KeywordsBioreactor Osteochondral Computational fluid dynamics Composite tissues Biphasic construct
After initial screening on plated cells, assessment of new candidate pharmaceuticals primarily relies on animal and human testing; however, organoid models are being developed as a very relevant, complementary option as they can be employed for the medium to high throughput screening of drug candidates prior to costly animal or even human testing (Demircak and Arslan Yildiz n.d.; Sutherland et al. 2013). Furthermore, these in vitro microphysiological models (Wikswo 2014) are useful tools to dissect molecular pathways to identify disease mechanisms. However, their microfluidics are frequently constrained to one plane because of current manufacturing constraints, and this limits cell construct architecture to an environment that might not fully represent the complexity of native tissues, leading to inaccurate results (Neuži et al. 2012). 3D printing may help to overcome this limitation allowing for the creation of complex bioreactor geometries where more biomimetic tissue architectures can be hosted and media can move in three dimensions rather than merely two (Alexander et al. 2014). Thus, by increasing the complexity of the fluidics, more ways of directing cell exposure to candidate drugs are accessible. Additionally, tissue responses more representative of in vivo conditions (Bhattacharjee et al. 2016) prior or in parallel to animal testing can be utilized in order to decrease the need of animal use and improve the safety profile of the screened candidate drugs (Wikswo 2014). In fact, animal physiology is different than that of humans, which in itself already limits the predictive power of animal tests. Therefore, the use of human cells in a 3D environment that models human tissues could provide more physiologically relevant information of the effects of candidate drugs on human physiology before clinical trials (McManus 2013). Moreover, multiple “tissues” can be connected to study the effects of a drug on the target tissue but also verify possible side effects (Iannetti et al. 2016). Appropriate bioreactors for this purpose are then necessary, i.e., apparatuses in which to place and maintain native tissues or cells in a 3D scaffold environment whose response to a candidate drug can be monitored.

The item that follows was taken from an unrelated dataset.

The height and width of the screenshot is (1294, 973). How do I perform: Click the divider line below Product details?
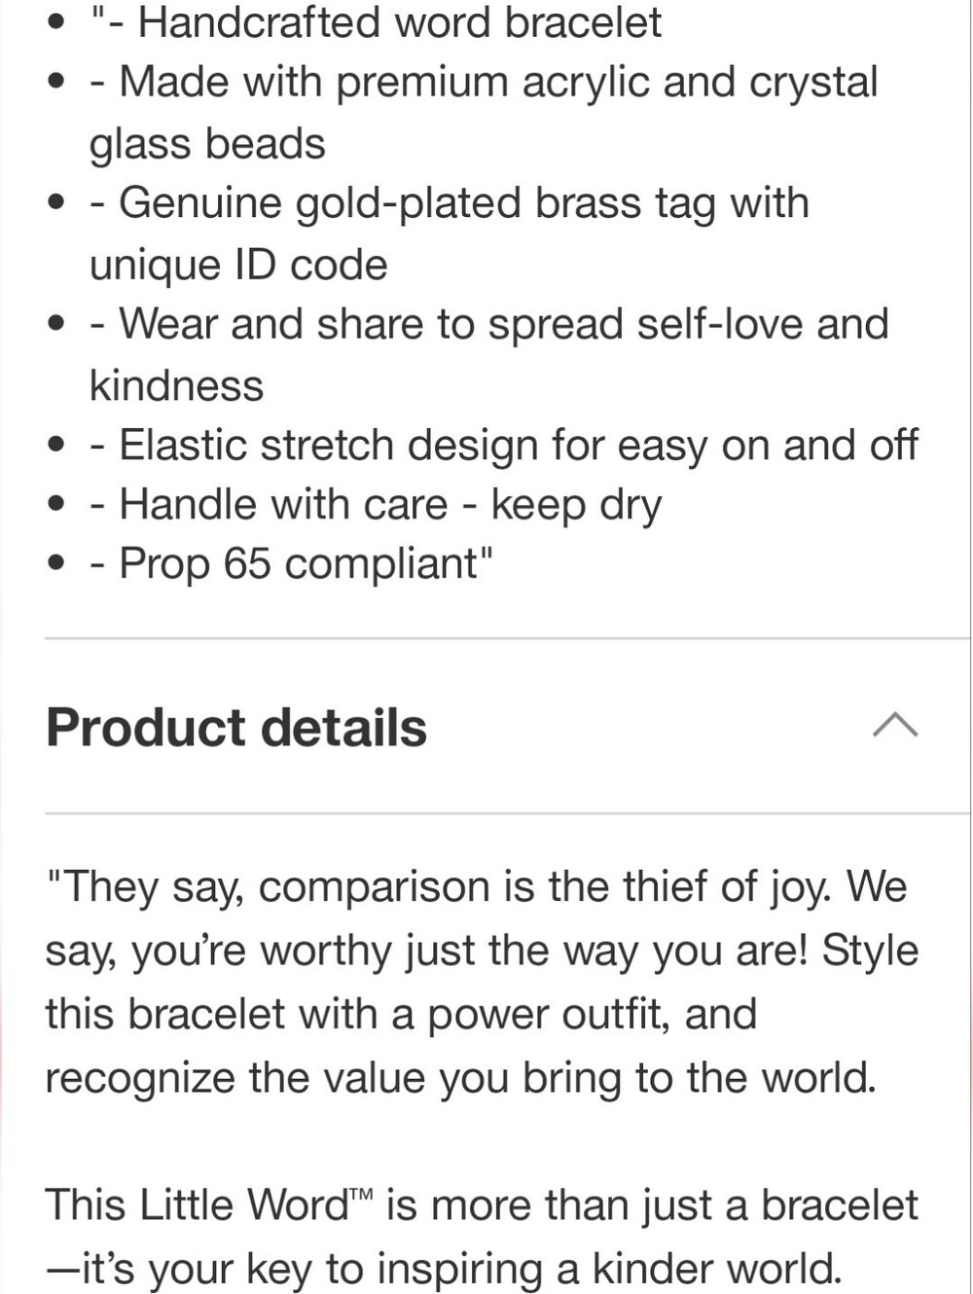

This system was aimed at studying musculoskeletal diseases such as osteoarthritis (OA), which is characterized by the breakdown of cartilage lining the ends of long bones and currently has no cure (Lozito et al. 2013). When studying the mechanism of OA progression to identify possible therapies, it is crucial to consider both bone and cartilage simultaneously as there is growing evidence suggesting interplay between them (Alexander et al. 2014; Goldring and Goldring 2016; Lozito et al. 2013). While effective and innovative, the current OC microphysiological system relies on end point testing, rather than periodic and non-destructive assessment (Iannetti et al. 2016).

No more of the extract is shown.